Taking as an example the Taiwanese writer San Mao, this project focuses on studying gender and travel writing in different cultures, particularly in Chinese and a different culture such as English literature. The goal is to find out how, despite the problems of othering, these writings can either discourage or encourage the readers, especially disadvantaged readers such as youth and young women, to imagine and pursue a dream beyond their daily mundane reality.
San Mao was the topic of this article in Quartz: The brave, tragic adventurer who inspired generations of Chinese girls to adopt her nickname
How has travel writing influenced the perception of the world far from the reach of its readers?

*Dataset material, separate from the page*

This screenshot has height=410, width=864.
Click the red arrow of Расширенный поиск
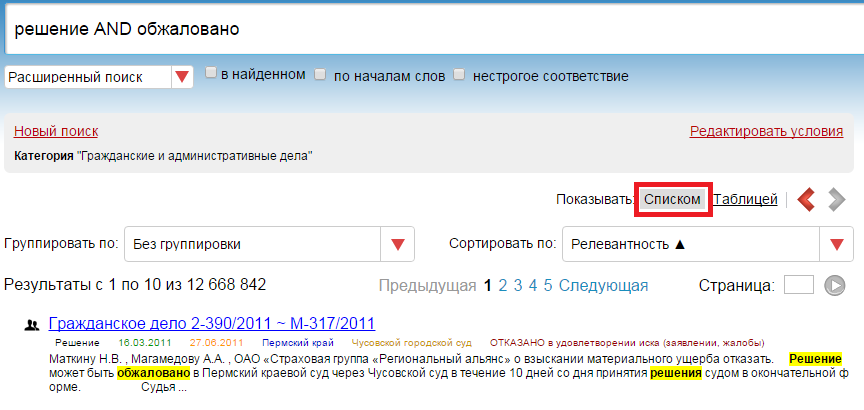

How can these readers be either encouraged or discouraged by these writings to change and/or challenge their reality? What can this type of literature provide that the visual media can't easily do? How has space been gendered in the travel writings?
How to Apply:
Please provide a brief, one-page description of your idea for a project. Include in that explanation why you are interested in this topic, how it connects to the theme(s) of Professor Wen's and/or Dr. Bourque's project, what your product will be (paper, play, interpretive dance?), and how you see the project as contributing to your academic goals.